Salat: performing ritual prayers in the proper way five times each day. The chief purpose of prayer in Islam is to act as a person’s communication with God. Worshipper stand before God, thank and praise Him, and ask for guidance. Prayer is also cited as a means of restraining a believer from social wrongs and moral deviancy. [Qur’an 29:45]
Zakat: is the giving of a small percentage of one’s possessions (surplus wealth) to charity, generally to the poor and needy. Zakat is not only the sharing of wealth but also the sharing of happiness, such as saying kind words, smiling at someone, taking care of animals or environments, etc. Zakat or sadqah is worship as means of spiritual purification. It is not a tax burden but rather serves as socio-financial system of Islam by re-distributing the wealth to the poor and needy.
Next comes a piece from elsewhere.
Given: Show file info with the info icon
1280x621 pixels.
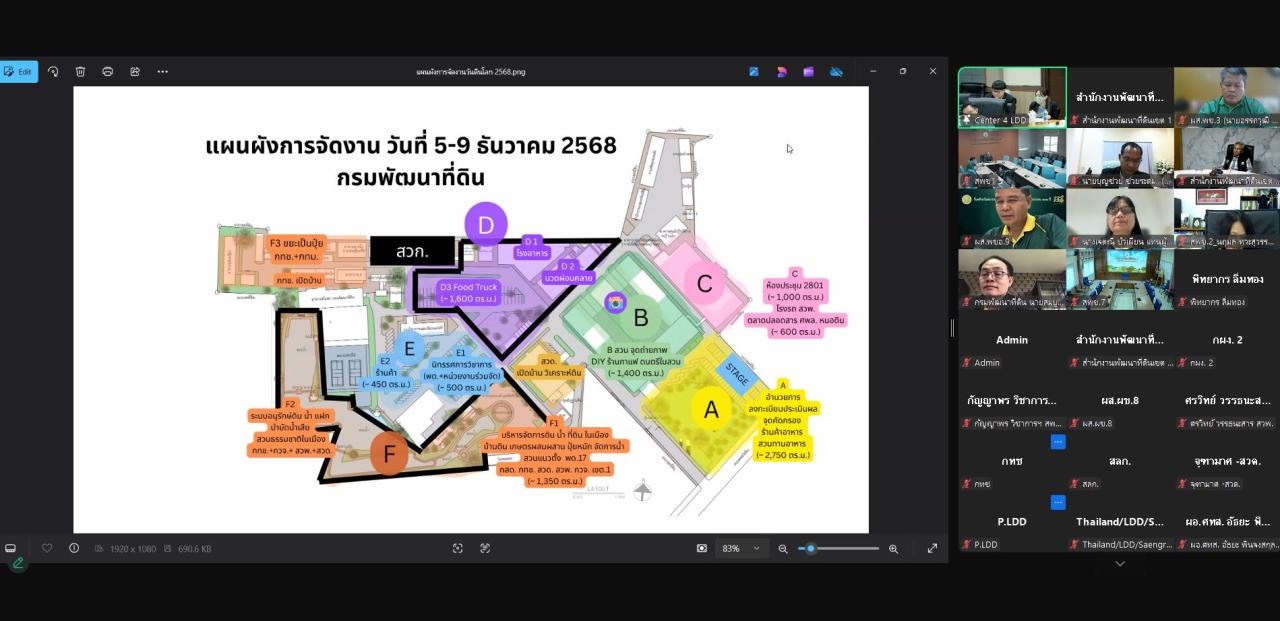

Muslim jurists agree that zakat is obligatory on the Muslim who has reached puberty, who is sane, who is free, and who owns the minimum assigned, ‘nisab’.
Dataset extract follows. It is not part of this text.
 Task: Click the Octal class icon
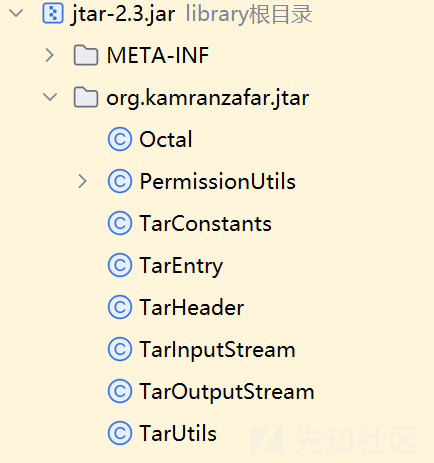click(120, 139)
Sawm: fasting the month of Ramadan. Muslims are prohibited from eating, drinking, smoking, and engaging in sexual intercourse from dawn (fajr) to sunset (maghrib). Fasting is essentially an attempt to increase one’s piety. One of the aims of fasting is to sympathize with those less fortunate ones who do not always have food and drink readily available. Also one must try to avoid cursing and thinking evil thoughts. Fasting is viewed as a means of controlling one’s desires (of hunger, thirst, sexuality, anger). Sawm also carries a significant spiritual meaning. It teaches one the principle of love: because when one observes Fasting, it is done out of deep love for God.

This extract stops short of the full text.